I read something interesting about Haruki Murakami; He'd allocate 4 hours every day and stare at a page. Just writing something, anything. Change is bound to happen maybe 1, maybe 10 years later. I've heard others doing it. I somehow heard it better today. Somewhat similar to what I've been doing. But I've been approaching it with flexibility about the duration and that's different. Somedays it could be 10minutes (like today) other days 5 hours or more. Funny. When I started this blog (and even earlier), I had been trying to disassociate painting from stress and frustration. I think I've succeeded in that. Or at least gone a long way. It's not that painting is fun, or exciting or productive, or something I'm proud of. It is sometimes, once every few days or weeks (now that I have this record I could make a statistic actually). But I'm sure it's no more often that it had been before. It was always like that - dull, dull, dull, awe! dull, dull, dull, dull, dull, fun!, dull, dull, dull, relief!, dull, dull... Only now, that the dullness is no longer dullness plus suffering, but dullness plus the forced celebration of the small things, the overarching progress is finally visible and the sustainability is perhaps attainable.
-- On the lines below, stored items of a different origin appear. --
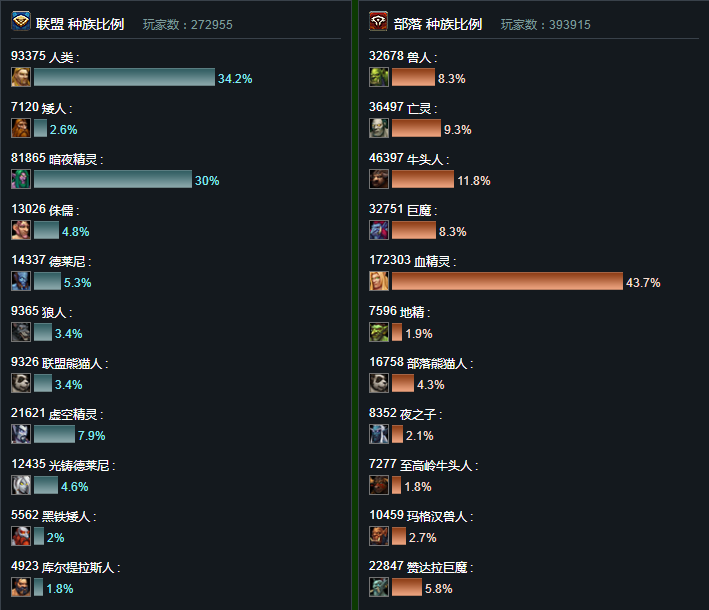This screenshot has width=709, height=610.
Task: Click the Blood Elf 43.7% bar
Action: (507, 281)

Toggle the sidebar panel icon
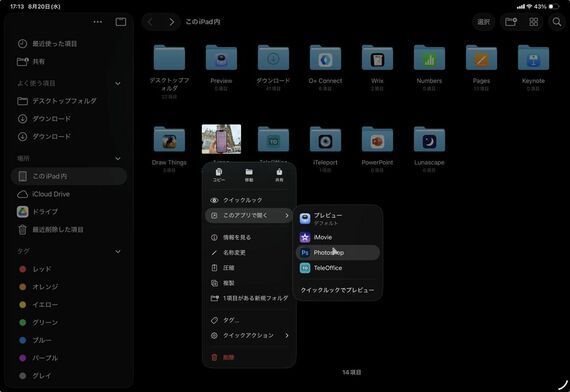(121, 22)
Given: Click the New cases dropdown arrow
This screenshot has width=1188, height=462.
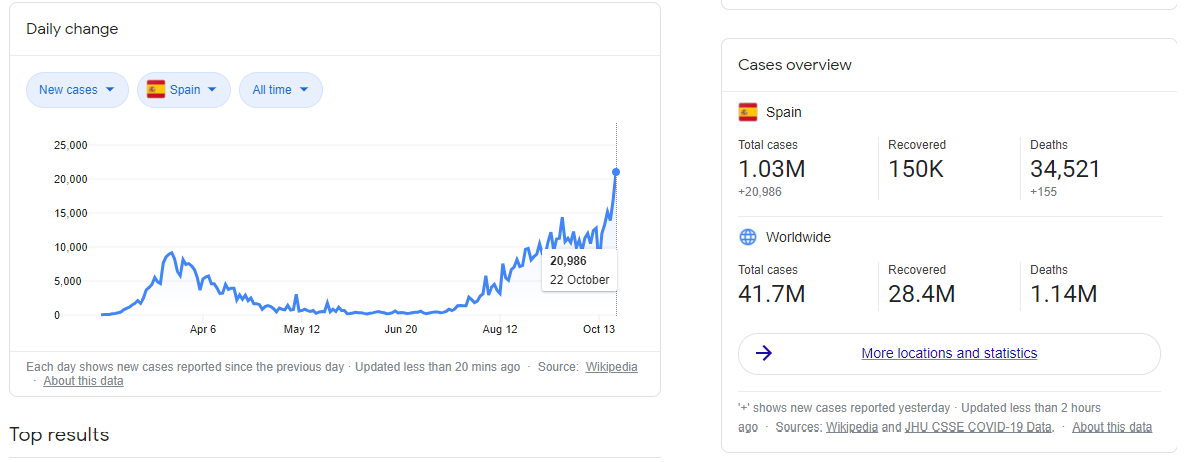Looking at the screenshot, I should click(x=110, y=90).
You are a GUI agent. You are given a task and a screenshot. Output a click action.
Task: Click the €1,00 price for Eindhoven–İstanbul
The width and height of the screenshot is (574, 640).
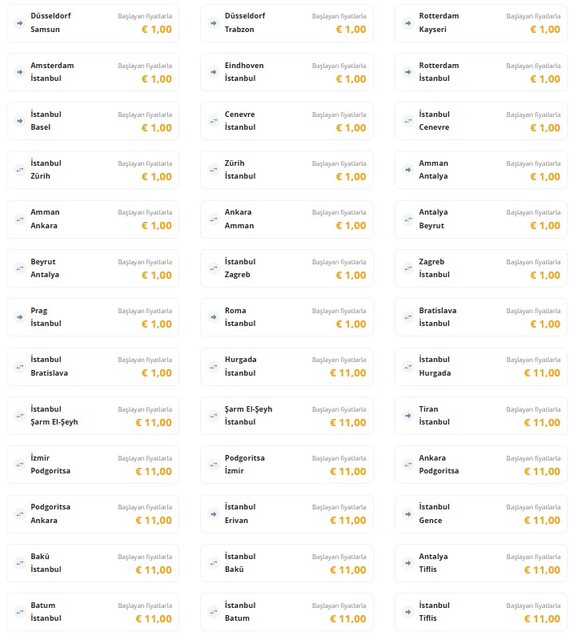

So perhaps I've succeeded in getting over that patch of distress over painting and now I'm ready to move onto a more steady habit. Am I ready? Or perhaps it's the spontaneity that sustains it and this will harm it. I don't know. I'm a bit afraid, afraid to make it into a chore, and fall back into distress. I don't have to solve this today. It's nice that I'm thinking about it, I can see movement (remember, the small celebrations). Today's success perhaps has been about both respecting the habit, and respecting the tiredness of the day. It's also been about trying to see the bigger picture. Time for rest!